Sólo tiene once años y ya es capaz de usar el adjtivo "pulcro" en la descripción de un paisaje. Y qué descrición. Ha elegido los molinos de viento. Lee orgulloso, como quien sabe que está dotado para ese arte. Es histriónico y maravilloso. Pequeño, no alcanza el metro y medio. Su forma corporal es redondeada, si tuviera que ser una figura geométrica sería...un rectángulo en metamorfosis de círculo, o un cilindro sin aristas, tal vez una nube matemática y lineal. A menudo, en clase, le gusta sostener en equilibrio el estuche sobre su cabeza o ponerse el lápiz en el labio superior y mantenerlo así, en fea mueca, contra la puntita de su nariz. Yo me veo obligada a reprimir esos fantásticos ataques de locura. Sus ojos brillan entonces y me muestran una voracidad de infinito recién llegada al mundo. Su piel es blanca y parece querer cubrirse de unas pequillas tímidas que no aciertan a mostrarse del todo. Un gran flequillo, que pareciera trazado sobre su frente, se empeña en obligarle a sacudir la cabeza repetitivamente mientras habla. Estiloso en el movimiento, muestra una picardía, coqueta y femenina, que me recuerda a la de mi propio flequillo.
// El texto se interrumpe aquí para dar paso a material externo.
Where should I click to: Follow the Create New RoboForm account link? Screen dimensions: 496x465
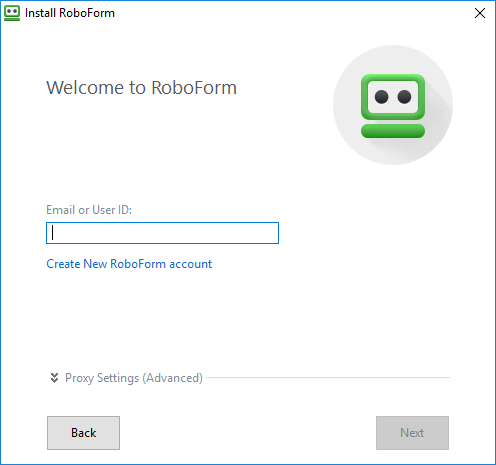pos(129,264)
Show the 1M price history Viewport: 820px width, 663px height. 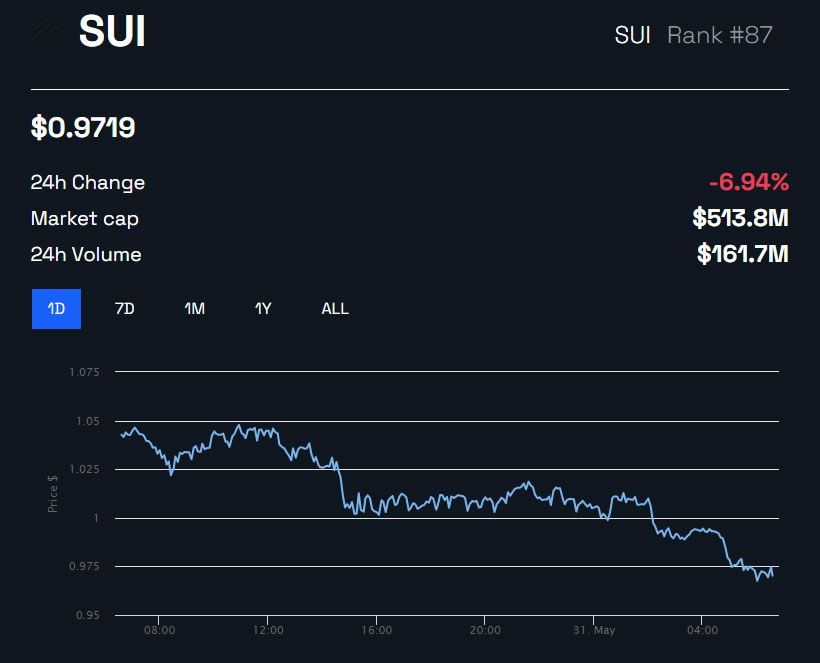coord(194,309)
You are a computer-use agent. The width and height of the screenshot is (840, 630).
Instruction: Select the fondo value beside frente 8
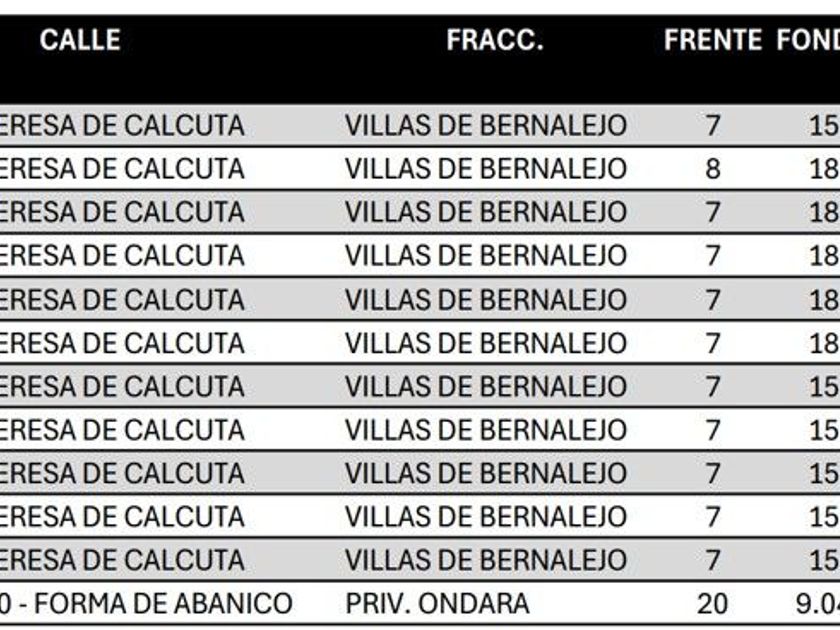point(823,169)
Cada vez que sus compañeros tienen ocasión, todos, sin excepción, alaban sus buenas capacidades para el dibujo y la escritura. Y para otras muchas cosas. Hablan de él con una admiración que deja de lado toda la competitividad y la envidia que caracteriza a los niños del noroeste de Madrid. Se ilusionan inexplicablemente y dicen con los ojos como platos: "Es diferente". J abre su boquita de dientes troquelados y sonrisa maliciosamente y se quita importancia. Es sólo que le encanta que los demás piensen que está loco. Es sólo que le divierte la cara de susto de sus padres cuando en la carta de Reyes, él, únicamente, pide disfraces y pelucas y pinturas para maquillar su piel. Es sólo que quiere ser otros y vivir sus otras vidas en ésta. No le bastan las clases de teatro. "La normalidad le aburre"- dice otro compañero- "es su frase estrella". Y yo lo miro y me maravillo de tenerlo allí, tan pequeñito y tan grande, sentado frente a mí. Orgulloso de su diferencia, construyéndose su propio personaje para este gran teatro del mundo que es la vida con apenas una década de existencia. Me pregunta si aprobará la evaluación, sin perder la sonrisa. Yo sé que la respuesta es afirmativa pero no se lo digo porque él sabe que rinde por debajo de sus posibilidades. Fantasea con la idea de suspender y se relame pensando que ese rasgo le iría maravillosamente bien al personaje que ahora interpreta. Yo sé que va a aprobar pero aún no se lo digo. Sólo lo miro y disfruto de su macabro juego, que se parece mucho al mío.
Sólo tiene once años y ya se parece tremendamente a mi alma.